Fifty years later the legacy of McGee’s trial continues to impact the next generation. Hawkins’s daughters stand by their mother’s claim of rape and seek to re-establish her reputation as an honorable woman. McGee’s children and grandchildren remain furious at the courts and the government for their treatment of McGee and for supporting a woman who claimed to be his wife but actually was not.
This is a true story.
*** Why I Read It ***
I’ve wanted to read TO KILL A MOCKINGBIRD for quite some time and this book was described as being similar in content. Plus it was a true story – bonus! Thanks to Regal Literary for sending me a copy.
*** My Thoughts ***
This book is fascinating. It examines the racial politics of the pre-civil rights era American South and the anti-communist craze of the early Cold War era and shows how these forces came together to deprive Willie McGee of a fair trial. The author doesn’t try to prove whether McGee is guilty or not; too much time has passed and there are too many conflicting stories. Rather he details the political and social forces that led the trial to turn out the way it did.
The parts of the story that were most interesting to me were those involving the legacy of the case. The author tracked down the children and grandchildren of McGee and Hawkins and showed how the trial continues to impact the present generation. The families’ differing reactions to the facts he uncovers and to the trial in general really made me think.

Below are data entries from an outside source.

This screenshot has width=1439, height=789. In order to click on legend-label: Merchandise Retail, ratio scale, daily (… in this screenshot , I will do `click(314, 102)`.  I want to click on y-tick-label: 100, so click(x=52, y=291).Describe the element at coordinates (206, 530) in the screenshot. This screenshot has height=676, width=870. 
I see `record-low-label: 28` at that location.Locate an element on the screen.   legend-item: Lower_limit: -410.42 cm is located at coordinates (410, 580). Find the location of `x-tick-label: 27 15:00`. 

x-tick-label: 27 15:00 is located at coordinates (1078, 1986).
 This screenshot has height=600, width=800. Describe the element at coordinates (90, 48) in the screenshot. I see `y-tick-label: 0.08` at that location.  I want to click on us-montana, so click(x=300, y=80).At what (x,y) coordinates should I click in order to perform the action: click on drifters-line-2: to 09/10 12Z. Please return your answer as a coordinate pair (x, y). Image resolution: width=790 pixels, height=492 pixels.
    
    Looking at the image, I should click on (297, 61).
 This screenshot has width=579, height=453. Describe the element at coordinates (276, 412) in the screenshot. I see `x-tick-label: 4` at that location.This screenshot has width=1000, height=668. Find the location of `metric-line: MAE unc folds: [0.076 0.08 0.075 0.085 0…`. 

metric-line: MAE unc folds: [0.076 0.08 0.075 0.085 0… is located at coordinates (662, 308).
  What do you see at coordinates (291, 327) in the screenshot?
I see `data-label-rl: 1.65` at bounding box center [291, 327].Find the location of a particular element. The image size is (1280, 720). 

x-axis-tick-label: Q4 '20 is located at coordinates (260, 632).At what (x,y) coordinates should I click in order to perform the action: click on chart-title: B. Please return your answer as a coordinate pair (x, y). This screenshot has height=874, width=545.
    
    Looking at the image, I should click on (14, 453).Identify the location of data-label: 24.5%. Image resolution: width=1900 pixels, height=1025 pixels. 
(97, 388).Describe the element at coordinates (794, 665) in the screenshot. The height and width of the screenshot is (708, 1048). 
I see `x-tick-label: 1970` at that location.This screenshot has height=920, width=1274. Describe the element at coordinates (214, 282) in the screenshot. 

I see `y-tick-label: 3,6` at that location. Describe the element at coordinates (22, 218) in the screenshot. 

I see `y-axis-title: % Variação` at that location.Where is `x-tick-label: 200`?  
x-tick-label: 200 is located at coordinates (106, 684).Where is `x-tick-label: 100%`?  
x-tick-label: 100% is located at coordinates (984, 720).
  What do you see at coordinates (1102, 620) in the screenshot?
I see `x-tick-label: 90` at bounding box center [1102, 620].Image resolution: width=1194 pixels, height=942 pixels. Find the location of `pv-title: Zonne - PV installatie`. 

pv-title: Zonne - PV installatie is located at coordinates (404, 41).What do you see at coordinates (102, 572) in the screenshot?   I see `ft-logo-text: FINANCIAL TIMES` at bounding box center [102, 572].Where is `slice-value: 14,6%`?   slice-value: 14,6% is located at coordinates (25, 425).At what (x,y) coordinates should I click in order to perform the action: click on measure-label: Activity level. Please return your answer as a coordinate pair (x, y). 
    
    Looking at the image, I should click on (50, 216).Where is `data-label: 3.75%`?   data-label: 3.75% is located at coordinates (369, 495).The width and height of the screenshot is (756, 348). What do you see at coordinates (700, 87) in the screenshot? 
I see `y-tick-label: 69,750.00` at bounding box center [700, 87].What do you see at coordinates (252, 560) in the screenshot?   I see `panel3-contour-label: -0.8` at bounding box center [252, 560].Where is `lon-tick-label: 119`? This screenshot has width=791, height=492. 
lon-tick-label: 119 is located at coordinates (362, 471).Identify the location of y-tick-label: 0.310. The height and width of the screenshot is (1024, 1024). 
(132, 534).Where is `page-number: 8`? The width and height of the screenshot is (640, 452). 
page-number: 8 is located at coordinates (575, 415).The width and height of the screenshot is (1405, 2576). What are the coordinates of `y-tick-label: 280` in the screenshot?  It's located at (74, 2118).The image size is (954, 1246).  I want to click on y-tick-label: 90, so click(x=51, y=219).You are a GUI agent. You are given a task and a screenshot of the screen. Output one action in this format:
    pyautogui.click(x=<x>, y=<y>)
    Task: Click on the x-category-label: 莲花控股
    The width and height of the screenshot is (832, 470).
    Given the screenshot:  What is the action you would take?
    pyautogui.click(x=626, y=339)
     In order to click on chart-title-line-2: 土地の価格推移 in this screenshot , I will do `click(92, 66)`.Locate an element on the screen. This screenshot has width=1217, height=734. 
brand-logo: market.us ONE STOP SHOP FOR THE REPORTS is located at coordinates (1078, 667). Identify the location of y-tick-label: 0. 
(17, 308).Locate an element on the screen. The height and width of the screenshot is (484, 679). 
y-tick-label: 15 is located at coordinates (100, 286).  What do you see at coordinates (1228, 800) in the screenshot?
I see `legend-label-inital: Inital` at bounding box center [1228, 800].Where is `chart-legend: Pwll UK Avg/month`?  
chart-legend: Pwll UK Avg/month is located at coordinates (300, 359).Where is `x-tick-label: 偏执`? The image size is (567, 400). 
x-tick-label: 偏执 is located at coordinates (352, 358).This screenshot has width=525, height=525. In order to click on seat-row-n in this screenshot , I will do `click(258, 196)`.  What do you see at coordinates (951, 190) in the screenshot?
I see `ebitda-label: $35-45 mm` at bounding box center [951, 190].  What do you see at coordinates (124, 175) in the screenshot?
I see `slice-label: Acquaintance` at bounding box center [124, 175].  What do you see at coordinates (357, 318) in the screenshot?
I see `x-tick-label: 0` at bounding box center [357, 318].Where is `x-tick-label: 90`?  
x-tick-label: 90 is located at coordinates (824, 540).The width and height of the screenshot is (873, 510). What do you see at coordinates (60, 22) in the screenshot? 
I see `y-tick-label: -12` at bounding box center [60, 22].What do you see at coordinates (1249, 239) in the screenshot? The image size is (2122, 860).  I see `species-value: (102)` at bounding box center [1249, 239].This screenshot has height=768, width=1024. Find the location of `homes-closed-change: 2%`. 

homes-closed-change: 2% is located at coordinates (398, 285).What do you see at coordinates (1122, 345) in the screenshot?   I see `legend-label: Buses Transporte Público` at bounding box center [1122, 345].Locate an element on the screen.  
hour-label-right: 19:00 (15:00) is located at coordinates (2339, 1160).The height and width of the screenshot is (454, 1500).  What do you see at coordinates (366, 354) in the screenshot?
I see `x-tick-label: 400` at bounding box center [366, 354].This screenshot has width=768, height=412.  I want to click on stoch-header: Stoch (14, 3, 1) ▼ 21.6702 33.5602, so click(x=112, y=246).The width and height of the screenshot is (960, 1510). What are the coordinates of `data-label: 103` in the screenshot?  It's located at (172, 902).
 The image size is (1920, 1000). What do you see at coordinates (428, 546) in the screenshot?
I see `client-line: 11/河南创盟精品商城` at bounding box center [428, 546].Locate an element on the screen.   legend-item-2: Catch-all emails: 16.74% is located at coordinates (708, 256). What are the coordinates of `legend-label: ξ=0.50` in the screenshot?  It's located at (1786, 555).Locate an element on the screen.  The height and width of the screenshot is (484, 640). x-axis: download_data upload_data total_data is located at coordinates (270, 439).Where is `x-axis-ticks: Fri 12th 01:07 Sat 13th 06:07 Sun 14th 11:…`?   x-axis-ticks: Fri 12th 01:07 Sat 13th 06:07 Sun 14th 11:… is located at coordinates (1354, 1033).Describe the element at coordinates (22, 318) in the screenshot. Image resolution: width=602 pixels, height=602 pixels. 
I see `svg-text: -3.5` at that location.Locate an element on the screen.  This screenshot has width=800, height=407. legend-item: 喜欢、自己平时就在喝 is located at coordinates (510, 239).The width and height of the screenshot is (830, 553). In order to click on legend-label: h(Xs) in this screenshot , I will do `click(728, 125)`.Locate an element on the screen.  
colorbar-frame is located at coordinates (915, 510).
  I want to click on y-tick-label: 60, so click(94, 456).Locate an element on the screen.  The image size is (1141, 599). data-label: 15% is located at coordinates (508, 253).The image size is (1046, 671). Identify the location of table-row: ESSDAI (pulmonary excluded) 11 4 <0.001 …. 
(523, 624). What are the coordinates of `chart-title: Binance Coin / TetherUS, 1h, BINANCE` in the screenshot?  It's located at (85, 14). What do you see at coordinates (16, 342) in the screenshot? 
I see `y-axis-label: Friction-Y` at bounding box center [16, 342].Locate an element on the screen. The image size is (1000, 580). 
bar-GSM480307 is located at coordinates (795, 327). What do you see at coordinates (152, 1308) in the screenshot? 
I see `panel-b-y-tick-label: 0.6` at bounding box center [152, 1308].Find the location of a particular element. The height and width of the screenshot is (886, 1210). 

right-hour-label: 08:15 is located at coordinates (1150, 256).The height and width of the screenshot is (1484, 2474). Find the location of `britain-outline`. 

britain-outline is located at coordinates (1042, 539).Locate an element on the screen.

I started reading this book on the train to BEA at the end of May and I just finished it during my vacation at the end of June. Reading non-fiction takes more concentration for me than does reading fiction, so there were several times when I had to put the book aside for a few days. Every time I picked it back up I was excited to get back into the story though. It is not particularly long but it is very detailed and I really enjoyed learning about this time and place.
*** Your Thoughts ***
I haven’t seen any other reviews of this book yet – did I miss yours? Let me know and I’ll add it here
Does this book sound like one you’d enjoy? If you’ve read TO KILL A MOCKINGBIRD, do you see any similarities between the two books?